Smart use of data also provides retailers and manufacturers with critical insight into the potential value of each individual shopper by category and enables them to work together to capture a greater share of spend.
Too often, retailers and CPG manufacturers invest in big data initiatives but then fail to leverage the efforts across their respective organizations to make better shopper-centric decisions. It’s critical that the insights are made available to decision-makers, in the context of their individual roles, so they can be turned into actions that drive top-line and bottom-line growth. For the retailer, this approach should embrace the merchandising, marketing and store operations teams to make better category, shopper marketing and store planning and investment decisions. For the manufacturer, this approach should be leveraged across sales, marketing and consumer teams to make better trade, consumer and brand marketing decisions.
Employing predictive analytics puts relevant insights into the hands of those decision-makers to inform their choices in a timely fashion. Going a step further, leveraging prescriptive analytics provides decision-makers with actionable recommendations that translate insights into actions that will capture increased value.
One of the many ways retailers and manufacturing partners can work together to deliver on the potential of big data is by better evaluating the promotions they design together. Big data allows the two parties to identify which promotions are performing well, which can be improved and which should be terminated. In this manner, they’re able to gather the right items to promote, the best discounts to offer and the most appropriate allocation of merchandising support. At Precima, we have found this can lead to dramatic performance improvements, with our clients seeing increases of 3% to 6% for promoted sales and 5% to 10% for promoted gross profits.
An area of increasing importance is personalized marketing. Too often retailers and manufacturers are pursuing their own approaches to personalized marketing, resulting in inefficiencies and suboptimal results. Retail and CPG manufacturers can tap the power of collaboration and data to deliver improved response rates, incremental sales and greater scale to the mutual benefit of shoppers, retailers and manufacturers.
There’s intense pressure on retailers and manufacturers these days. With limited resources, seemingly unlimited competition and ever-evolving consumer needs, they must make tough decisions about which areas of the business make the most sense for investment to connect best with their most loyal shoppers. After all, one reality of retailing has not changed: The retailers that best satisfy the needs of shoppers will win.

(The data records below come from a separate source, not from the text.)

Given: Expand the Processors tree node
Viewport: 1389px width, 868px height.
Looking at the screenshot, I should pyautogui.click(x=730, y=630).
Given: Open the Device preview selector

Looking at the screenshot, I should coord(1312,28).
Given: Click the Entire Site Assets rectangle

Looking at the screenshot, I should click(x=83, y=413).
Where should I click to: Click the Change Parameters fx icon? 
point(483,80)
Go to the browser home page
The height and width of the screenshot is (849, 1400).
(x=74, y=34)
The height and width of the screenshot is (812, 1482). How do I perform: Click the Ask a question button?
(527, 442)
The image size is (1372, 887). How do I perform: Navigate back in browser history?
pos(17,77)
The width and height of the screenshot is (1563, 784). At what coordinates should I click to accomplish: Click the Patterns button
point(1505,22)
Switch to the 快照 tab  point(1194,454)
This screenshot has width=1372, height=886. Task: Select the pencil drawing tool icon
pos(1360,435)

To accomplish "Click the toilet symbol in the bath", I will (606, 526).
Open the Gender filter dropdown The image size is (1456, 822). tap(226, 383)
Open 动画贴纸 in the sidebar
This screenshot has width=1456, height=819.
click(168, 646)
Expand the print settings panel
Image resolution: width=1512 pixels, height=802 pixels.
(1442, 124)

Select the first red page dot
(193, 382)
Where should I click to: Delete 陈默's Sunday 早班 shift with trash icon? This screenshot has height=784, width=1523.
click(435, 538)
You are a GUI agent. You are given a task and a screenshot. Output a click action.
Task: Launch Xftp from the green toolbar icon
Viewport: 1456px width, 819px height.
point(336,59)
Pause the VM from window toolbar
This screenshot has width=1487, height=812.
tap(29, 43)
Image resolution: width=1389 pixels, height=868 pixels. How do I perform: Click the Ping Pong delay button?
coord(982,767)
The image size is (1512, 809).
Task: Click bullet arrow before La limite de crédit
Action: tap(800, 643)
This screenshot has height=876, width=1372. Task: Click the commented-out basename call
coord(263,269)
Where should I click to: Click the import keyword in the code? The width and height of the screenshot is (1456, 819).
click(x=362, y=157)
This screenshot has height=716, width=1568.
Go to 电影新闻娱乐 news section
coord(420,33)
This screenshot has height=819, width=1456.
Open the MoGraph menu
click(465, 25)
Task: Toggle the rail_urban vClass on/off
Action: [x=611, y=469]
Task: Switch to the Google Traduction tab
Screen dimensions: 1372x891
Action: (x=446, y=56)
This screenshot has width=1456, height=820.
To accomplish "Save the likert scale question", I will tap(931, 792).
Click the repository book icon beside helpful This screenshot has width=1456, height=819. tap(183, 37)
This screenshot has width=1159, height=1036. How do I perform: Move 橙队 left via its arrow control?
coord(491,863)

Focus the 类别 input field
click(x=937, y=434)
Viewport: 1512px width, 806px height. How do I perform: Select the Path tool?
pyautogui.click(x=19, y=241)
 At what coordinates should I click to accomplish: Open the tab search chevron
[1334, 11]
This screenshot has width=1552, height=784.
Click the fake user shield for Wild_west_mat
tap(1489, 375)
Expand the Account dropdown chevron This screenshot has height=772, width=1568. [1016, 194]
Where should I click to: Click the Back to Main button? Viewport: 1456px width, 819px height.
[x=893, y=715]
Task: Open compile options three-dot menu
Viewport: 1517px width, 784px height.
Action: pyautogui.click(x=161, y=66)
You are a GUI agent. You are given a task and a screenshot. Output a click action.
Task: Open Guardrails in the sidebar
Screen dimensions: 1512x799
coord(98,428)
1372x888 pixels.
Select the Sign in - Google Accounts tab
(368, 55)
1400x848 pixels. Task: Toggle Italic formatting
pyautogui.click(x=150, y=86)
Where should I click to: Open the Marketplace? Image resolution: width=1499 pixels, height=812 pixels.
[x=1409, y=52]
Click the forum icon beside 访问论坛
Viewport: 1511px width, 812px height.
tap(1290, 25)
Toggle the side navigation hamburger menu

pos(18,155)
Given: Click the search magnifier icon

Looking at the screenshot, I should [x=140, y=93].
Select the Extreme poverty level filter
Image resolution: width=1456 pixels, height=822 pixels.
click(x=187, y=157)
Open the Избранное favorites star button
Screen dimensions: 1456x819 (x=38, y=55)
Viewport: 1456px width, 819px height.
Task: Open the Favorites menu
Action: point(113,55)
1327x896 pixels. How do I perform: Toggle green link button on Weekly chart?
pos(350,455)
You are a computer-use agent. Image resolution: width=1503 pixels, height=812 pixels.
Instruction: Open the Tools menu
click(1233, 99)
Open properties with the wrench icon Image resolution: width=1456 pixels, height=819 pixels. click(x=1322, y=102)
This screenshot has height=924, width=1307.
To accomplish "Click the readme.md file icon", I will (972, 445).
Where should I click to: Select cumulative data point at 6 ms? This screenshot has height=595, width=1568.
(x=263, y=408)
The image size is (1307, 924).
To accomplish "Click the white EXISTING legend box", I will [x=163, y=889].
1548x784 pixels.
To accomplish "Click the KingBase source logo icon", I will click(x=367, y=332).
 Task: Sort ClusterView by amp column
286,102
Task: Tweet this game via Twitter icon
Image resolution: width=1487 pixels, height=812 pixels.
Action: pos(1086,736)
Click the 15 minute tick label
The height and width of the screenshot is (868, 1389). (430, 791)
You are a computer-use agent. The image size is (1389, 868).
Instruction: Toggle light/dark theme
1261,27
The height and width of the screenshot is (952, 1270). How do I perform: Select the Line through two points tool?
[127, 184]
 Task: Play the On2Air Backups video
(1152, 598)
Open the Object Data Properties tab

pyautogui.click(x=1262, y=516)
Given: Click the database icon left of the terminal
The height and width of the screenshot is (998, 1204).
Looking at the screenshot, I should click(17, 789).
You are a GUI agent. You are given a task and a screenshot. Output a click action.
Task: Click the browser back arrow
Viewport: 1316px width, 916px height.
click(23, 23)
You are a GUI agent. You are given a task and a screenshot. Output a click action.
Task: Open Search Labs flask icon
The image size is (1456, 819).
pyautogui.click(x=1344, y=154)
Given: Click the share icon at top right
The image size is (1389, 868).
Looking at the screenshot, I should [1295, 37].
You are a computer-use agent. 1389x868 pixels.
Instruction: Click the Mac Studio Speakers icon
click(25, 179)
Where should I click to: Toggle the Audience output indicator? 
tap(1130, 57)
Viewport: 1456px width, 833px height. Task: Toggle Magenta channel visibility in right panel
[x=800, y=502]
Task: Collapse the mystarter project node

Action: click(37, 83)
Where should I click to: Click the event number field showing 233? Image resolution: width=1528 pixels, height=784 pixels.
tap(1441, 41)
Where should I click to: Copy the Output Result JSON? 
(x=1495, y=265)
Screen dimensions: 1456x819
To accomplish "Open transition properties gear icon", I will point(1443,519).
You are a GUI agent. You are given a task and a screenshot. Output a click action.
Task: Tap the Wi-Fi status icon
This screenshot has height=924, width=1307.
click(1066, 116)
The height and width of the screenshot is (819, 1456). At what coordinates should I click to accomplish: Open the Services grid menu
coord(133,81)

Big data and predictive analytics, when done right, give retailers and manufacturers power unlike any they’ve known before to understand the needs of shoppers and then determine actions to satisfy those needs better than the competition. When they prioritize better collaboration, retailers and CPG manufacturers together can execute a best-in-class shopper-centric strategy that most effectively leverages their collective investments across the value chain.
Better yet, becoming shopper-centric and delivering on the full promise of big data won’t take years to happen. Retailers, when asked, predicted it would take four years to reach that goal, but our recent experience shows it takes less than a year to start implementing strategy and tactics and seeing results.